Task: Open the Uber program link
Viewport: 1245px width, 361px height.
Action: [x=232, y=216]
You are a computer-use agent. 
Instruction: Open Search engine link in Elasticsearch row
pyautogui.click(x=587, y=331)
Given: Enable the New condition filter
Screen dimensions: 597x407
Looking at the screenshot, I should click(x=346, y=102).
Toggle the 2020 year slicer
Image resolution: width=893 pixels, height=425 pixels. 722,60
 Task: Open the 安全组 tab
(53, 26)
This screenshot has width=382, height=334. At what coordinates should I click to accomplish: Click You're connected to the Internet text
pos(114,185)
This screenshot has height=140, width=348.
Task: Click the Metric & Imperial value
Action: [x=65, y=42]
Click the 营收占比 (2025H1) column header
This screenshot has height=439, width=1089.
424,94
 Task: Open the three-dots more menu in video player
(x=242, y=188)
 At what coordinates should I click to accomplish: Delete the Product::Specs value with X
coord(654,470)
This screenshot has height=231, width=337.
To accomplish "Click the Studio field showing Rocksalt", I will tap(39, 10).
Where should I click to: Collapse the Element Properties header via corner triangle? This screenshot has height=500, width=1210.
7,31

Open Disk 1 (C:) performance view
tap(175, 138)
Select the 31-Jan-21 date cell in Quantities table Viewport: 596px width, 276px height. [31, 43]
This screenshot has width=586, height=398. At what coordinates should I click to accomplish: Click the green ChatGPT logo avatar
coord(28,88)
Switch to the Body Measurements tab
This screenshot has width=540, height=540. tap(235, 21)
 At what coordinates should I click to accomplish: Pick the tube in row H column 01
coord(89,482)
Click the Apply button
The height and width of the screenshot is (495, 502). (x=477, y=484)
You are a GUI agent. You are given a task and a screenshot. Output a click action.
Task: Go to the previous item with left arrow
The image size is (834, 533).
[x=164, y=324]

○ ○ ○ ○ ○ ○ ○

» YOUR GOAL:
Each record should come back exactly as written.

» EXPECTED ANSWER:
Task: Open the Uber program link
Viewport: 1245px width, 361px height.
Action: [x=232, y=216]
You are a computer-use agent. 
Instruction: Open Search engine link in Elasticsearch row
pyautogui.click(x=587, y=331)
Given: Enable the New condition filter
Screen dimensions: 597x407
Looking at the screenshot, I should click(x=346, y=102).
Toggle the 2020 year slicer
Image resolution: width=893 pixels, height=425 pixels. 722,60
 Task: Open the 安全组 tab
(53, 26)
This screenshot has width=382, height=334. At what coordinates should I click to accomplish: Click You're connected to the Internet text
pos(114,185)
This screenshot has height=140, width=348.
Task: Click the Metric & Imperial value
Action: [x=65, y=42]
Click the 营收占比 (2025H1) column header
This screenshot has height=439, width=1089.
424,94
 Task: Open the three-dots more menu in video player
(x=242, y=188)
 At what coordinates should I click to accomplish: Delete the Product::Specs value with X
coord(654,470)
This screenshot has height=231, width=337.
To accomplish "Click the Studio field showing Rocksalt", I will tap(39, 10).
Where should I click to: Collapse the Element Properties header via corner triangle? This screenshot has height=500, width=1210.
7,31

Open Disk 1 (C:) performance view
tap(175, 138)
Select the 31-Jan-21 date cell in Quantities table Viewport: 596px width, 276px height. [31, 43]
This screenshot has width=586, height=398. At what coordinates should I click to accomplish: Click the green ChatGPT logo avatar
coord(28,88)
Switch to the Body Measurements tab
This screenshot has width=540, height=540. tap(235, 21)
 At what coordinates should I click to accomplish: Pick the tube in row H column 01
coord(89,482)
Click the Apply button
The height and width of the screenshot is (495, 502). (x=477, y=484)
You are a GUI agent. You are given a task and a screenshot. Output a click action.
Task: Go to the previous item with left arrow
The image size is (834, 533).
[x=164, y=324]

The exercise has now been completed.